CVE-2017-8742

Name of the Vulnerable Software and Affected Versions Microsoft PowerPoint 2007 Service Pack 3 Microsoft PowerPoint 2010 Service Pack 2 Microsoft PowerPoint 2013 Service Pack 1 Microsoft PowerPoint 2013 RT Service Pack 1 Microsoft PowerPoint 2016 Microsoft PowerPoint Viewer 2007 Microsoft SharePoint Server 2013 Service Pack 1 Microsoft SharePoint Enterprise Server 2016 Microsoft Office Web Apps 2010 Service Pack 2 Microsoft Office Compatibility Pack Service Pack 3

Description A remote code execution issue exists when the software fails to properly handle objects in memory. An attacker who successfully exploits this issue could run arbitrary code in the context of the current user. If the current user is logged on with administrative user rights, an attacker could take control of the affected system, allowing them to install programs, view, change, or delete data, or create new accounts with full user rights. Exploitation requires a user to open a specially crafted file with an affected version of Microsoft Office software.
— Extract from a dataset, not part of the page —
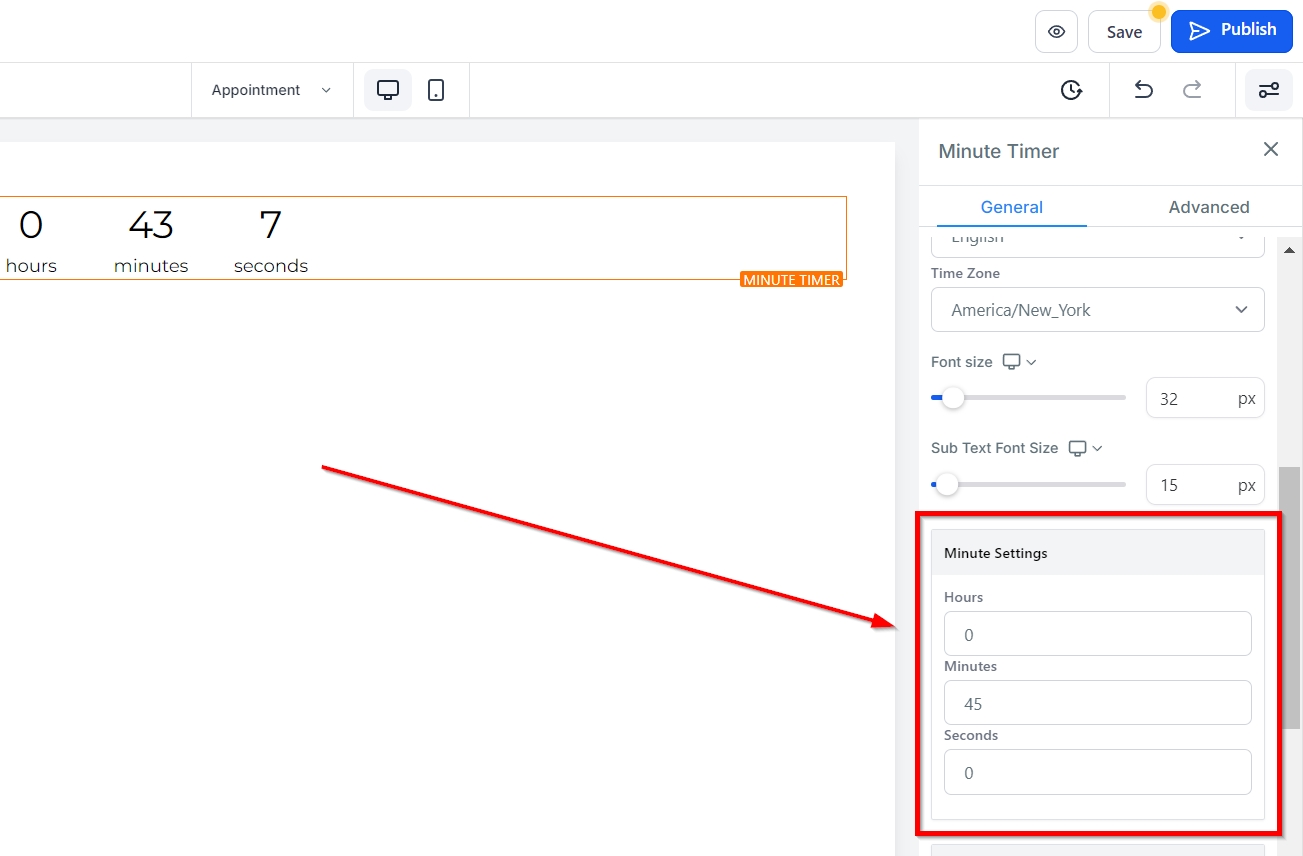
Task: Switch to mobile view icon
Action: (436, 90)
Recommendations For Microsoft PowerPoint 2007 Service Pack 3, update to a newer version to mitigate the risk. For Microsoft PowerPoint 2010 Service Pack 2, update to a newer version to mitigate the risk. For Microsoft PowerPoint 2013 Service Pack 1, update to a newer version to mitigate the risk. For Microsoft PowerPoint 2013 RT Service Pack 1, update to a newer version to mitigate the risk. For Microsoft PowerPoint 2016, update to a newer version to mitigate the risk. For Microsoft PowerPoint Viewer 2007, update to a newer version to mitigate the risk. For Microsoft SharePoint Server 2013 Service Pack 1, update to a newer version to mitigate the risk. For Microsoft SharePoint Enterprise Server 2016, update to a newer version to mitigate the risk. For Microsoft Office Web Apps 2010 Service Pack 2, update to a newer version to mitigate the risk. For Microsoft Office Compatibility Pack Service Pack 3, update to a newer version to mitigate the risk. As a temporary workaround, consider avoiding the use of affected Microsoft Office software to open specially crafted files until a patch is available.